Complete the following:
1. Rewrite the paragraph below on intraoral 3D scanning that begins "Another limitation lies" more briefly, keeping its main facts.
2. List every anatomical area that the passage below on intraoral 3D scanning names as hard to capture accurately.

Given passage:
=====

Another limitation lies in the inherent challenges of using intraoral 3D scanning to accurately capture complex anatomical areas in smaller defect regions such as the base of the tongue, tonsils, hard and soft palate, oropharynx, and hypopharynx [5]. We are currently developing a library of “stock” 3D defect models to use when necessary.

=====

Data supplied:
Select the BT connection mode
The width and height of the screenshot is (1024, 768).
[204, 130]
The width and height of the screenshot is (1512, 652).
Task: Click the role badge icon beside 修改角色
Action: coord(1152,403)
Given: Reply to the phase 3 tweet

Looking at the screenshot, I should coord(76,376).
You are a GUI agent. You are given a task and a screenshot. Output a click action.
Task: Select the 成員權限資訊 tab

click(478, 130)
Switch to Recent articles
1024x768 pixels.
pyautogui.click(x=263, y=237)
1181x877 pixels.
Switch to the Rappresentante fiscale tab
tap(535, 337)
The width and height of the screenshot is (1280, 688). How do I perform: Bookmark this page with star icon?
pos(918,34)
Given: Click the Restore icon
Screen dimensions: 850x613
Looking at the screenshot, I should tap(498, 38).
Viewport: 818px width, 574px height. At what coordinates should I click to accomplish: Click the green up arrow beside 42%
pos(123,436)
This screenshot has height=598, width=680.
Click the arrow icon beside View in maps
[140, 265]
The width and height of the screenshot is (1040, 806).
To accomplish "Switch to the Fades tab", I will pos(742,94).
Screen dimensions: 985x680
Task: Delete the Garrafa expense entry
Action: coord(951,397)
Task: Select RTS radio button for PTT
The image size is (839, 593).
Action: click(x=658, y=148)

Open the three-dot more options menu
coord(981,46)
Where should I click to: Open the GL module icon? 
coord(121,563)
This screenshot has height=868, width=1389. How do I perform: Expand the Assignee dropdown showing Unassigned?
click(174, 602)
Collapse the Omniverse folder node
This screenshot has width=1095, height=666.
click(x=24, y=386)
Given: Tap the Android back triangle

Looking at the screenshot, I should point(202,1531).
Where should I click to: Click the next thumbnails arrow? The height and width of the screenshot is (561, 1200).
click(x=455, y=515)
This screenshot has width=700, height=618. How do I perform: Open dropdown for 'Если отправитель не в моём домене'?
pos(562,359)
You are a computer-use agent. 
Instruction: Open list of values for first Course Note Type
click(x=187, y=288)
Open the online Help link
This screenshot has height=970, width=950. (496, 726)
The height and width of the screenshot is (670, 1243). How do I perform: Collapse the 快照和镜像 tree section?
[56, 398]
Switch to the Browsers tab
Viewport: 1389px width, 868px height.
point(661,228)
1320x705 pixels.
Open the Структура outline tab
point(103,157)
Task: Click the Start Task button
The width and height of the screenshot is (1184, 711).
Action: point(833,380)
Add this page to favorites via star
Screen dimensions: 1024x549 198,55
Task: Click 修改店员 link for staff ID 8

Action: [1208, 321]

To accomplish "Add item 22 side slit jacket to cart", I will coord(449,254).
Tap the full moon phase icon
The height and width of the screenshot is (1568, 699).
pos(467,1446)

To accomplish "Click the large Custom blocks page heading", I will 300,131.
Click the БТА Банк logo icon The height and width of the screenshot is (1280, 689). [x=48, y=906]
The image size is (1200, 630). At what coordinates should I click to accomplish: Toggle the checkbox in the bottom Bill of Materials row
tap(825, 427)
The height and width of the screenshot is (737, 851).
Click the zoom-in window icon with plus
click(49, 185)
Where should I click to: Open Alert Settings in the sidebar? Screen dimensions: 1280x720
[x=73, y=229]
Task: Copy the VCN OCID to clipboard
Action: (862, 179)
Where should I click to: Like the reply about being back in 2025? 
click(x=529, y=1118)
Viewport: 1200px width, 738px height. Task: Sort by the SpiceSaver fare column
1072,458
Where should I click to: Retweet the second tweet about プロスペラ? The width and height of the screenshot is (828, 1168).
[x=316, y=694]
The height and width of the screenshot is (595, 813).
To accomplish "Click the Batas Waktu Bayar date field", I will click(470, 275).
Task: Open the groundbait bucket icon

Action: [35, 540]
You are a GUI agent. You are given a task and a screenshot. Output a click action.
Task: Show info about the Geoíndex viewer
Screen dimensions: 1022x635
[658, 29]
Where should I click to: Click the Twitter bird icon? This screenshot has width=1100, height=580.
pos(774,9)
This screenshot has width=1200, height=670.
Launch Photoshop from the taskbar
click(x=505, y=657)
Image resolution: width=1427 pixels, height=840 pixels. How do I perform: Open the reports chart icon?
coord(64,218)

=====

Response list:
1. A further limitation is that intraoral 3D scanning struggles to accurately capture complex anatomy in smaller defect regions, such as the base of the tongue, tonsils, hard and soft palate, oropharynx, and hypopharynx. A library of "stock" 3D defect models is being developed for use when necessary.

2.
- Base of the tongue
- Tonsils
- Hard palate
- Soft palate
- Oropharynx
- Hypopharynx